United Search and Rescue of Montezuma County spent the morning near the Norwood Road north of Dolores, looking for transceivers buried in deep snow. The volunteer group, which works with the sheriff’s office, invited avalanche safety instructor Mike Duffy to give avalanche training to newcomers on the team. They typically hold these training courses once every two years.
The course started Friday night with a lecture on avalanche safety and how to use avalanche transceivers to find people buried in snow. The next morning about a dozen search and rescue volunteers showed up for the hands-on portion, where they tested their transceivers’ range and searched for them in the snow. Most of the volunteers had never undergone avalanche training before, but some just came to refresh their memory.
After an unusually snowy, avalanche-prone month in the Southwest, the course seemed particularly timely. Duffy said avalanche training is important for both emergency workers and civilians who plan to ski or hike in the back country. During the classroom part of the training, he encouraged volunteers to pay attention to the avalanche forecast before going out on a rescue mission, and educate themselves on which terrain would be most risky in bad weather.
“Avalanches are the problem,” he said. “Trained selection is the solution.”
The hands-on portion focused on a specific type of gear that search and rescue workers use: an avalanche transceiver, also known as a beacon. Ski-ers and snowboarders often carry these in the mountains, and they send out signals that rescue workers can use to find people under snow. Errin Walker, United’s training officer, said she was pleased to have significant snow to practice in. After they tested their devices’ range, the volunteers split up into teams and took turns burying a transceiver for the other team to find. Despite a few false starts, each team was able to find the hidden transceiver in about 15 minutes or less on their first try.
Paul Adams, a member of the Cortez Parks, Recreation and Forestry board and a volunteer with United, took the avalanche training for the first time on Saturday even though he said he doesn’t like the cold.
“I actually don’t participate in a lot of snow sports,” he said. “But I’m doing this because it’s good knowledge to have.”
Some of the volunteers who took the training had only been with the search and rescue team a few months, though others were veterans. Julie Birkle said she’s new to Montezuma County, but has done search and rescue work in La Plata County for years. Ha Thi Huynh works with United’s president, Kirk Underwood, at Underwood Optical in Cortez, and she said he “recruited” her and her husband to the team about five months ago. She said she was excited to get to work with the other volunteers.
In the past, United has invited the Dolores K-9 rescue unit to the training, as well as local snowmobile clubs, fire fighters and other groups that might benefit from an avalanche course. This year none of those groups were able to come, although they did have a few joint trainings earlier this winter.
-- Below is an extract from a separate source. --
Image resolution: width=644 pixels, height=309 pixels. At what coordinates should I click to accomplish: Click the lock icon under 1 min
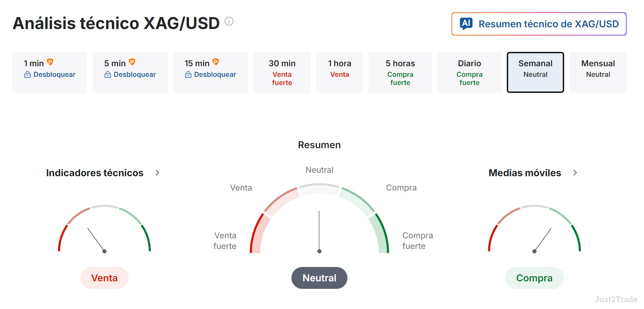coord(27,74)
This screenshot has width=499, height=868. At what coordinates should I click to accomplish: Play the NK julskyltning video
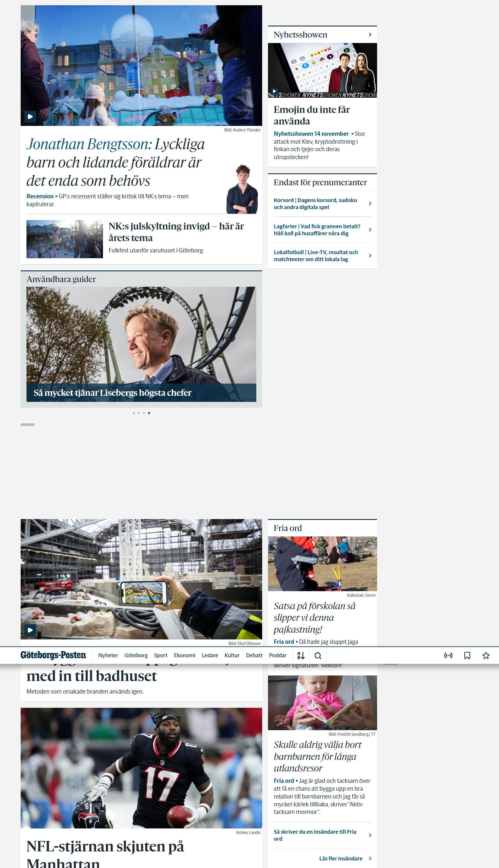coord(30,116)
Walker said she hopes they can coordinate training more often with other rescue agencies in the future.
“We’re trying to improve that,” she said. “Last week we did a joint GPS training with the fire district, because we’re all going to be out there together.”
Although United hasn’t rescued anyone from an avalanche yet this year, they have had a relatively busy winter, secretary Troy Batavia said. The group helped find two missing hunters in the Stoner area in November, and two weeks later helped rescue two teenagers whose car got stuck in the snow above Transfer Campground.
“That’s always a positive thing, especially for new members, to start them out with something positive,” Batavia said. “This job isn’t always glamorous.”
A Durango resident made headlines earlier this month after he survived a Jan. 9 avalanche on U.S. Highway 550, in part because his partner was able to find him quickly with an avalanche transceiver. Some of the United volunteers mentioned that case while talking about their motivation to complete avalanche training.
“The more education you can have, the better,” Duffy said.